IF THIS WERE A normal year, I’d be helping to come up with a menu for Christmas day. I’d be sending out invitations to our annual get-together. And I’d probably be heading into Manhattan a couple of times for drinks/lunch/dinner with friends.
But it’s not a normal year, so instead I’m mostly confined to this house except for a morning walk in Snug Harbor with the dog. We won’t be having anyone over for the holiday. And I’m having trouble remembering which day it is, although today feels very Thursday-ish for some reason. I do try to remember, because I have to remind The Spartan Woman which day it is periodically. (The pup does not care, as long as she gets out to the park, and gets treats.) At least we have garbage collections days to remind us as well.

I usually get grouchy in late November/early December. I don’t like the plunge into cold weather, and I intensely dislike the early sunset. Plus, holiday prep annoys me, all that forced running around for…what, exactly? This year, probably due to the boredom of being home just about every day, I fight off narcolepsy, or what seems like narcolepsy. Especially if I sit in the evil red chair in the living room. It’s so easy. Just sit and read or watch TV. Pretty soon, gravity seems to get stronger and my bones start to resonate with that invisible force. I can’t get up. Next something—could it be gravity here, too?—grabs my eyelids and pulls them down. Honestly I had nothing to do with taking that nap. Damn that chair!

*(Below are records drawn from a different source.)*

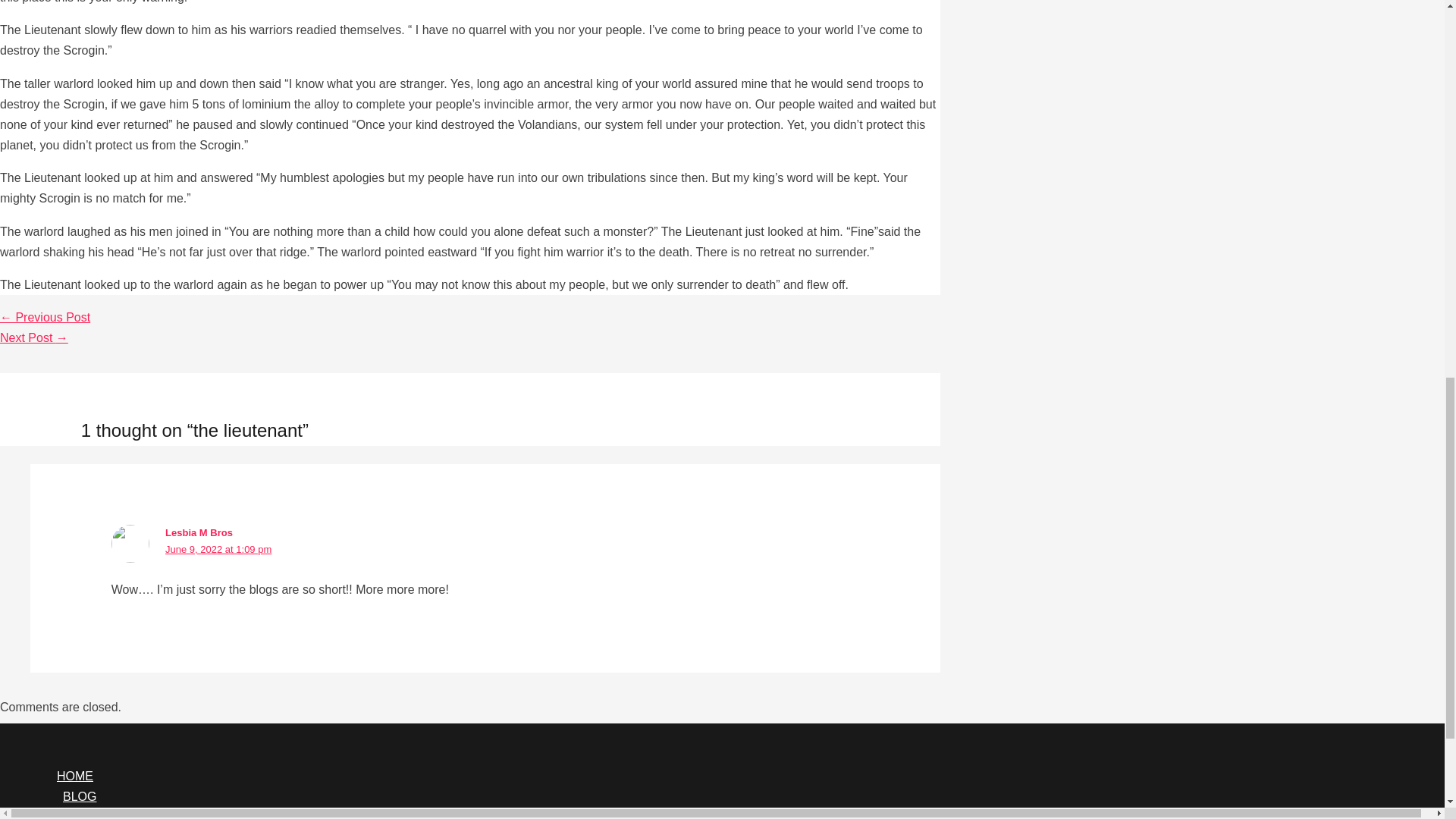
BLOG (737, 796)
HOME (737, 775)
June 9, 2022 at 1:09 pm (217, 549)
Given the description of an element on the screen output the (x, y) to click on. 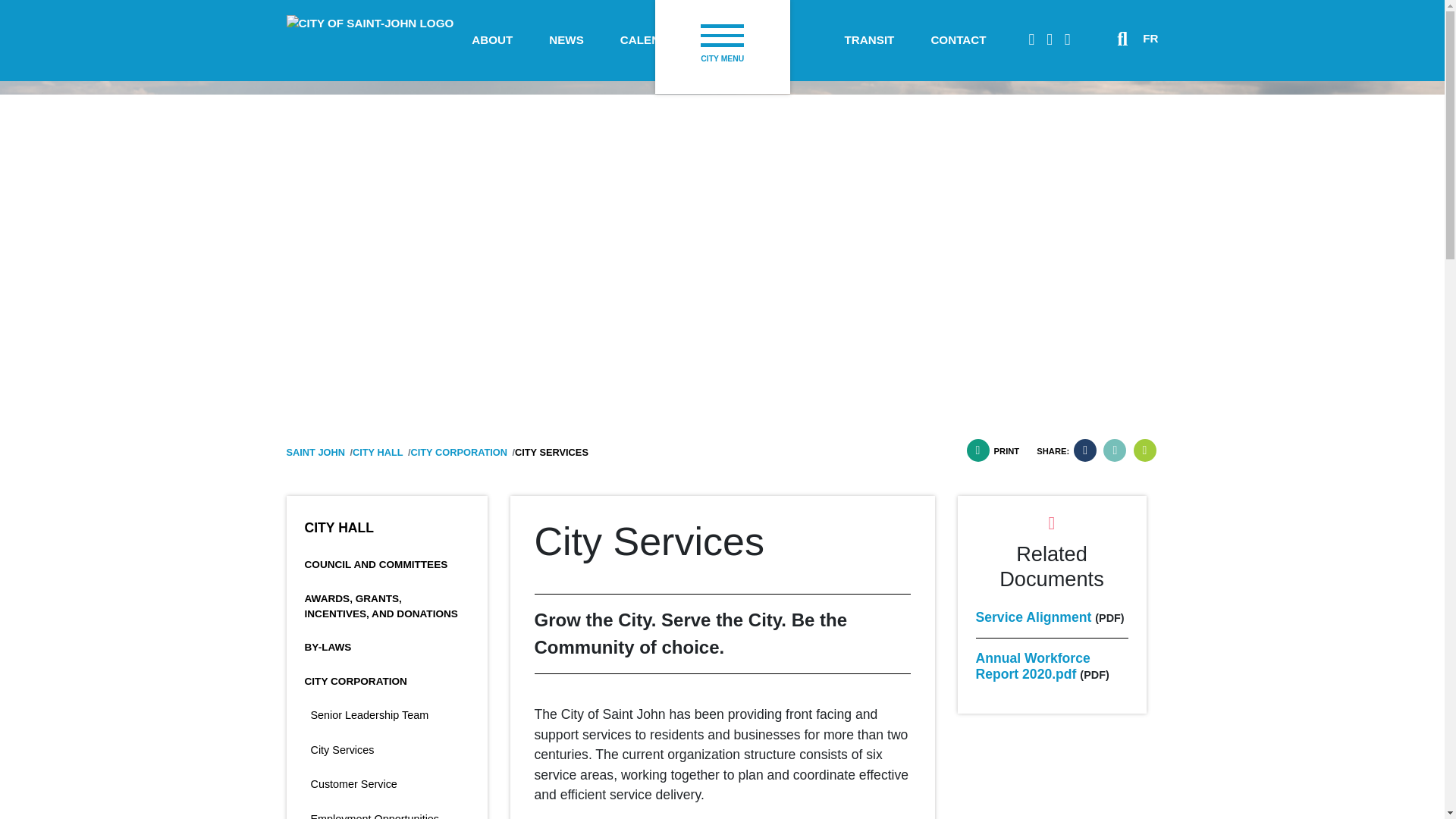
ABOUT (491, 40)
CALENDAR (652, 40)
NEWS (566, 40)
Share by Email (1144, 449)
CONTACT (958, 40)
TRANSIT (869, 40)
FR (1144, 38)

I could look out the window, but all I see are other houses. We do hear ambulances all too often, as the novel coronavirus takes over most of the city again. There’s a hospital just a few blocks away, which normally would be reassuring. Not now though, as we cringe when we hear an ambulance heading down the next one-way street toward it.
So, we’re not going to have our annual Christmas Day bash. There’s a history behind it. The Spartan Woman’s Aunt Bessie married a Jewish grad student back after World War II. They had three kids and raised them in the Jewish faith. It became a tradition for them to gather with their gentile relatives for Christmas. We inherited the tradition when we bought this house. We’re an ecumenical bunch—most of us are nonsubscribers or cafeteria practitioners when it comes to religion, but there’s still culture and tradition. If the two holidays coincide, more or less, we’ll light a menorah, and we have a dreidel on our Christmas tree. The Spartan Woman sometimes makes latkes for the crew, too. It’s really one of the best days of the year, even for me, who basically loathes the forced jollity of the holiday season.

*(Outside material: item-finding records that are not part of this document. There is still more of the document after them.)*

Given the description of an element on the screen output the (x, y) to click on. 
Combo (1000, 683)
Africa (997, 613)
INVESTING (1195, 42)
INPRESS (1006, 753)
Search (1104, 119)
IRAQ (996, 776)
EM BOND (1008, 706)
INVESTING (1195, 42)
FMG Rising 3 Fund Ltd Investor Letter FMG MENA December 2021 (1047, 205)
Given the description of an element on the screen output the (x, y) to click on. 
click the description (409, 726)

I loved it when The Spartan Aunt was still alive and well. She was a worldly, curious woman who, like her husband, was a trained biologist. She wrote the kid’s book, All About Snakes. Bessie was a really good cook, as well as her husband’s frontline and probably best editor. I realized after a year or two of hosting these get-togethers, that I was cooking for her. I wanted to surprise her, or, on a childish level, to get her approval. She always brought bottles of very nice Bordeaux, and her wine fueled great conversations.
Another year, a young cousin of mine was visiting New York over Christmas. She and her boyfriend (and her family) live in rural Sicily, where the family business is a veterinary diagnostic lab. I got in touch with her and asked her if she wanted to come over for the day. I’d met her years before, at my grandmother’s (her great-grandmother’s) 90th birthday party, but didn’t really know her. I arranged to pick her and her boyfriend Francesco up at the ferry terminal and I was almost shocked when she got in the car. I knew she sort of looked like a lot of us Paonita clan members, but what was—is—a testament to genetics is that Annalisa could be my older daughter’s sister. They’d never seen one another but there they were, identical smiles, similar gestures and weirdly similar voices. They’ve been in touch ever since.

Sigh. Forget bah humbug. We’re really going to miss these people this time around.